For years, the promise of the Open Data Lakehouse has been undercut by a harsh reality. Data ingestion is often a bottleneck, especially for AI workloads. While Apache Iceberg has emerged as the gold standard for table formats, getting data into it remains a complex engineering nightmare, especially at the breakneck speed of modern streaming and the massive scale of raw batch ingestion.
In this context, data teams are often forced to choose between fast but fragile streaming data stacks or slow but stable batch processing, all while being buried under the operational tax of Iceberg maintenance.
How Starburst helps data ingestion
The revolution has arrived. At Starburst, we have spent the last year dismantling the barriers to data ingestion and data maintenance to ensure that your data is ready for action in near real time.
To this end, we have moved our core ingestion innovations on Starburst Galaxy from experimental to General Availability (GA), allowing you to deploy production-grade pipelines for:
Streaming Ingest from Kafka Sources
Ingest up to 100GB/second into managed Iceberg tables with built-in exactly-once delivery and sub-minute latency.
File Ingest
Automatically discover, schematize, and load massive volumes of data from Amazon S3 directly into Iceberg tables without writing custom code or external orchestration.
Serverless Table Maintenance
Automated compaction, snapshot expiration, and orphan file removal are now fully available to keep your tables healthy and query-ready by default.
By unifying these capabilities on a serverless architecture, we have eliminated the persistent overhead of infrastructure management. Starburst scales compute resources instantly to match your fluctuating data volumes, ensuring you only pay for the capacity you actually consume. This approach guarantees that your data lands in Managed Iceberg reliably and cost-effectively, fully optimized for the performance of Trino, the fastest engine for the Iceberg lakehouse.
How data ingestion drives real-world results
This adoption has translated into real-world results, with customers trusting these features for their most critical production workloads. We are seeing Starburst power high-impact operations across industries like cybersecurity, where it handles rapid endpoint detection, and marketing, where it drives real-time campaigns. It is also the engine behind seamless database replication and comprehensive internal analytics, providing a unified source of truth across the enterprise.

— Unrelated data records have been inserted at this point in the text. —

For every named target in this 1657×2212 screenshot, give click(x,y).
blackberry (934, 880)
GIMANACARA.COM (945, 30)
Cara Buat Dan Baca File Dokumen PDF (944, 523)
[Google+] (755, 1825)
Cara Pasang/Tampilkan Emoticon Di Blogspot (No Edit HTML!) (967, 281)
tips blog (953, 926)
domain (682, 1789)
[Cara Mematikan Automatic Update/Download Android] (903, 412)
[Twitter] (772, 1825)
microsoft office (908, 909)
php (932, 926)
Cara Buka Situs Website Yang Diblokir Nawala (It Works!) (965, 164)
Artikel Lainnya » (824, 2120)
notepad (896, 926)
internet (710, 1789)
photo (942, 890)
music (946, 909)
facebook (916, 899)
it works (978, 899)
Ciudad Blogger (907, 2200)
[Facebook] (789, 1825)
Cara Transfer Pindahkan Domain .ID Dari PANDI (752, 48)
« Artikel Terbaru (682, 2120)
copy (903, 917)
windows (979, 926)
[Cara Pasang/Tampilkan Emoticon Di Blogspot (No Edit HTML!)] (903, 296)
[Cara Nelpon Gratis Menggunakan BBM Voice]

The graphic below highlights our 2025 momentum, showcasing the scale and reliability our customers achieved across these diverse sectors this past year.
- > 2 Trillion total records ingested
- ~10 TB of raw data ingested
- ~ 90% data compression rate
- 550 TB of Iceberg data compacted

Benchmarking
Beyond our internal success, independent validation has confirmed the strength of our architecture. A recent benchmarking project by Concurrency Labs put our ingestion capabilities to the test, comparing Starburst Galaxy against AWS Data Firehose and Confluent Tableflow for streaming data into Iceberg. Using a standard TPC-DS dataset across both Amazon MSK and Confluent Cloud, the tests evaluated performance and cost under identical conditions.
Starburst Galaxy scores 7x higher on ingestion rate
The results were definitive. Starburst Galaxy delivered an approximately 7x higher record ingestion rate compared to both AWS Data Firehose and Confluent Tableflow.
The cost efficiencies were equally stark. Concurrency Labs estimated that Starburst ingestion costs were 87% lower than AWS Data Firehose and 81% lower than Confluent Tableflow at the tested throughput. Furthermore, Starburst produced significantly smaller Iceberg tables due to superior data compression.
Independent benchmark validation
This third-party analysis reinforces what our customers see in production. Starburst is not just a faster way to query your data. It is also the most cost-effective way to land it, manage it, and turn that data into insights.

What’s New: Expanding the Ingestion Toolkit
We are thrilled by the positive reception these features have received, and we are continuously improving the product based on your feedback.
To that end, we are excited to announce the Public Preview of Avro support for streaming ingest. As part of this update, we have also launched the Confluent Schema Registry integration, allowing you to seamlessly manage and evolve your schemas while Starburst handles the heavy lifting of deserialization and ingestion into Iceberg.
On the file ingestion front, we are expanding beyond JSON to include Public Preview support for CSV files and other common text delimiter types.
By continuing to broaden our format support, we are making it easier than ever to consolidate your data into high-performance Iceberg ingestion pipelines optimized for Trino.
What’s Next: Bringing the Revolution to Starburst Enterprise
We hear you. The feedback from our customers has been overwhelming. You want these same managed ingestion and maintenance capabilities in Starburst Enterprise. We have prioritized this work and are systematically moving these components over to Enterprise with the goal of delivery by the end of the year.
Our mission is to ensure that every Starburst customer, regardless of their deployment model, can leverage the high-velocity Kafka ingestion, automated file loading, and serverless maintenance that currently powers Starburst Galaxy. We are committed to making the Open Data Lakehouse accessible and manageable for everyone. By providing a consistent experience across the entire Starburst ecosystem, we are removing the complexity from the data lifecycle so you can focus on the value of the data itself.